Last year, investing in your TFSA (Tax-Free Savings Account) was relatively stress-free and easy. Almost every stock and market segment seemed to work. The TSX Index closed 2024 with an 18% gain. That is over twice the average annual return of the Index.
Returns may be difficult in 2025, but you can preserve and grow your TFSA
This year, positive returns may be harder to find. All stock indices are under pressure due to trade and economic uncertainty in North America.
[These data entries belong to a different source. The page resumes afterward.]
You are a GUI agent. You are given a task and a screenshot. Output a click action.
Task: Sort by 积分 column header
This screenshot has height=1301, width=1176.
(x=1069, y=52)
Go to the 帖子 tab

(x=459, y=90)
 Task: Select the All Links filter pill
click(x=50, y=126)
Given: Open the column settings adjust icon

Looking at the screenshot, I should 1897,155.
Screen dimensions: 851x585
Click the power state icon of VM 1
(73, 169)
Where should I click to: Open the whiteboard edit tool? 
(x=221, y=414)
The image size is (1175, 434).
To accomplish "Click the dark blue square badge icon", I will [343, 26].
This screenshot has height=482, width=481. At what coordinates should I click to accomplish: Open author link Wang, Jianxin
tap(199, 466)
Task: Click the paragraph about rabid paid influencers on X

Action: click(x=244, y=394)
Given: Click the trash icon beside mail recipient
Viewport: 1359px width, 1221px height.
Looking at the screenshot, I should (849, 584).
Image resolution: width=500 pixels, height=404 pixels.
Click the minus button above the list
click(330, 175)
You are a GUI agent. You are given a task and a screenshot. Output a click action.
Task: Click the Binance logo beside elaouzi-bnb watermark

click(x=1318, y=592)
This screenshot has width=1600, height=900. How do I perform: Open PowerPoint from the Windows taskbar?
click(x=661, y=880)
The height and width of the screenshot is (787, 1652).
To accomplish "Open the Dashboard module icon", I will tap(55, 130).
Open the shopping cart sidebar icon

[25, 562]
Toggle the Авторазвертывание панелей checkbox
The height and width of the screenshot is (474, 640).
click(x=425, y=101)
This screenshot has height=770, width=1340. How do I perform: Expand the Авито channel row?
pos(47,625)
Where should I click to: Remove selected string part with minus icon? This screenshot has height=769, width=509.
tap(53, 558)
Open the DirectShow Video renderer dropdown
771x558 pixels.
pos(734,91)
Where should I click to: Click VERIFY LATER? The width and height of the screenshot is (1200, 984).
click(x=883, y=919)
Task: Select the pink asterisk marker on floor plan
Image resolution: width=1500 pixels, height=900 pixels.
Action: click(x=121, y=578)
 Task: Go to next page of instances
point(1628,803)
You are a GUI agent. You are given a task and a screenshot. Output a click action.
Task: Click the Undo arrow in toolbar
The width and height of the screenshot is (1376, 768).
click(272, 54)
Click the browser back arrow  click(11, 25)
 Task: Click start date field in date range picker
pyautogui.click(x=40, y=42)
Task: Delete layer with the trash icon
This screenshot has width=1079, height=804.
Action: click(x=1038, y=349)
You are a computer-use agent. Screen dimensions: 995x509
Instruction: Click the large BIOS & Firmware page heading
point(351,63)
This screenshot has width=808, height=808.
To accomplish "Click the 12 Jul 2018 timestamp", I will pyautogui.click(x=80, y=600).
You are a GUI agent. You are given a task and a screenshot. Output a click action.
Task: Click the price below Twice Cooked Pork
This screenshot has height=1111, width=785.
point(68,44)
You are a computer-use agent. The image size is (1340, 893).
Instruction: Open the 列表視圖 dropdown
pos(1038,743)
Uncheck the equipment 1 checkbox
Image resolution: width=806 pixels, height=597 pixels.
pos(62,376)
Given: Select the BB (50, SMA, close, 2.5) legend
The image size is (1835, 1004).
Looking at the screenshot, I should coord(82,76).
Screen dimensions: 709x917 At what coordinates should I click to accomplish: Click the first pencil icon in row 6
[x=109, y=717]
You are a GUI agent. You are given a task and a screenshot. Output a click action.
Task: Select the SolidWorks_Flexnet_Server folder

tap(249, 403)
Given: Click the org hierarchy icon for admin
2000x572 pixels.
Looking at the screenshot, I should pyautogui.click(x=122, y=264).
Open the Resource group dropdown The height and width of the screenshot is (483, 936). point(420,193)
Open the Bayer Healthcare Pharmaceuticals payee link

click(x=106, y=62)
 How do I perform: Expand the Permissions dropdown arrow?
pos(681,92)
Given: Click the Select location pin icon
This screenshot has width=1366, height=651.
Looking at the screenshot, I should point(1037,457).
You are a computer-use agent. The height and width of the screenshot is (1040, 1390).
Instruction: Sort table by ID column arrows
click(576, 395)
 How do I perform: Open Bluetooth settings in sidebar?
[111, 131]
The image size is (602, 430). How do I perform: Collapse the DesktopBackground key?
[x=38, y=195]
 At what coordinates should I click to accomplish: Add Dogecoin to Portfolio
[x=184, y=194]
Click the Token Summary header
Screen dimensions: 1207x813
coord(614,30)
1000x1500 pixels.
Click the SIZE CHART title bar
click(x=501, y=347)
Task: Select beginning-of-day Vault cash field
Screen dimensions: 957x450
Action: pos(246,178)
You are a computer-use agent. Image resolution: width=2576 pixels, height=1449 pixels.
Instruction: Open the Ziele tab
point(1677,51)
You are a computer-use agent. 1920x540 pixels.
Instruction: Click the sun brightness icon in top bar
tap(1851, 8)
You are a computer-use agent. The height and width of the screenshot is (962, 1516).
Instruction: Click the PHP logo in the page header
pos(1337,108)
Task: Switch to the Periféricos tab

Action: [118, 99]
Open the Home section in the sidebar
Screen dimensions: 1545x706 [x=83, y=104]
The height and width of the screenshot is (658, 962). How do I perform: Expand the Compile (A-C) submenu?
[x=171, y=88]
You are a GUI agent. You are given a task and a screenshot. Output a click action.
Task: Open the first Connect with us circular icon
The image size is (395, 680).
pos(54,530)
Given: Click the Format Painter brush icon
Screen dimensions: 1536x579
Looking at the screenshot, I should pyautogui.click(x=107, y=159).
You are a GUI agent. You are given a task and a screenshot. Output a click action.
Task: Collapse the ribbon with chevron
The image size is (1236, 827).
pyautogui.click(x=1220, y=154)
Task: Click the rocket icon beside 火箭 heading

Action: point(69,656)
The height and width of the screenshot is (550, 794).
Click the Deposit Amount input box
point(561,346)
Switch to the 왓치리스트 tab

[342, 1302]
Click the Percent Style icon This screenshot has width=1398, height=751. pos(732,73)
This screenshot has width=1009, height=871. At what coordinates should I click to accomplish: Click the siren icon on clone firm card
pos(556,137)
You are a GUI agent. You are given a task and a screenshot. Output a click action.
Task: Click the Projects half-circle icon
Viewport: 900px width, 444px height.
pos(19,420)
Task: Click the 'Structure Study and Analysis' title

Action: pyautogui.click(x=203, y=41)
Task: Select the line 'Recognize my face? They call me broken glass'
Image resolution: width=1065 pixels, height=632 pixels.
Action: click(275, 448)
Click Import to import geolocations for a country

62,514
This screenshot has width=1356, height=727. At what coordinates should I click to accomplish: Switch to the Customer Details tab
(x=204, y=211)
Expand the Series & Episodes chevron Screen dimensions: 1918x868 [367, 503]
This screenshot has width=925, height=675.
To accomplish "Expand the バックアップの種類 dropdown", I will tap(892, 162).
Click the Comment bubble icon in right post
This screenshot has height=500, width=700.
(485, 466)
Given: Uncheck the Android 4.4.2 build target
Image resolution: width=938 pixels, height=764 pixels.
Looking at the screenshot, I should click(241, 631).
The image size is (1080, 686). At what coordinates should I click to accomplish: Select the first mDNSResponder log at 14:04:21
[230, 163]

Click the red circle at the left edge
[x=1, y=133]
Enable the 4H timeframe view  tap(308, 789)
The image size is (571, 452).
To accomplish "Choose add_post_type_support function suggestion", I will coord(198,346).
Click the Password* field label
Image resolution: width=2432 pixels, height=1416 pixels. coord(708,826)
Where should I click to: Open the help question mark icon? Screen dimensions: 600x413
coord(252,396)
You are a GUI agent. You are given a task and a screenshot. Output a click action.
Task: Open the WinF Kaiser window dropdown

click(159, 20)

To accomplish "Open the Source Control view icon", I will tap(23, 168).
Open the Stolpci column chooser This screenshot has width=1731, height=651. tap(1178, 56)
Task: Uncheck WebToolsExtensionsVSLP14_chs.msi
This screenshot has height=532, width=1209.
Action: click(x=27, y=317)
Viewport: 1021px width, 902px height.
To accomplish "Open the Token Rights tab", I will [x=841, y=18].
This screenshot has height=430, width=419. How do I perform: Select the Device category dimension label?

While that is a negative on stocks in the near term, it does create buying opportunities for longer-term investors.
If you are looking to contribute to your TFSA, here are a few tips savvy investors might want to consider in this market.
Moderate return expectations and focus on capital preservation
Firstly, set modest return expectations for your TFSA in 2025. With so much uncertainty, a mid-single-digit total return could be very respectable. It may be wise to fortress your portfolio with some really safe, boring investments.
These stocks may have limited long-term capital upside. However, if you can collect some dividend income and maintain (or modestly grow) your capital, that could count as a big win.
Utility stocks like Fortis (TSX:FTS) and Canadian Utilities (TSX:CU) offer investors bond-like passive income returns. Both stocks have over 50 years of consecutive annual dividend increases under their belt.
These are low-growth companies. They have mid-single-digit growth potential. They have only delivered single-digit annual capital returns in the past five years. However, their dividends are secured by strong balance sheets and safe business models. These stocks are as safe as they come.
Hold a diverse portfolio in your TFSA
Secondly, widely diversify your TFSA portfolio across holdings, sectors, and industries. That way if trade concerns disrupt any one theme, your portfolio won’t entirely be impacted. In Canada, you can choose from a mix of dividend-paying resilient stocks.
Real estate stocks like First Capital Real Estate Investment Trust, Dream Industrial REIT, and Boardwalk REIT are incredibly cheap right now. They also pay nice monthly dividends. These stocks are likely at trough valuations. If you hold these REITs long enough, you should collect strong income and a potential stock rerating upward.
Grocery and essential goods stocks are considered safe havens when the stock market is volatile. Stocks like Loblaws and Dollarama offer consumers an attractive value proposition for daily essentials.
These stocks enjoy stable demand and strong pricing power. These are not cheap stocks right now. However, they do provide investors a clear sightline to stable total returns in the near and long term.
Use market volatility to benefit your wealth long term
Lastly, the recent market volatility can be an opportunity for long-term TFSA investors. Market drawdowns pull down both good and bad stocks together.
There might be growth stocks that you could never buy because they have just been too expensive in recent years. This could be just the opportunity you are waiting for. Make an investment wish list and start adding when market drawdowns make valuations attractive.
Some technology stocks on my buy list include Constellation Software (a top Canadian compounder), Descartes Systems Group (a leading global transportation software provider), and Shopify (a top e-commerce company around the world).
These stocks are rarely, if ever, cheap. However, if they decline on market drawdowns, they are almost always quick to snap back when the market recovers. If you can buy them at any sort of discount, it would be a gift for the long-term thinking TFSA investor.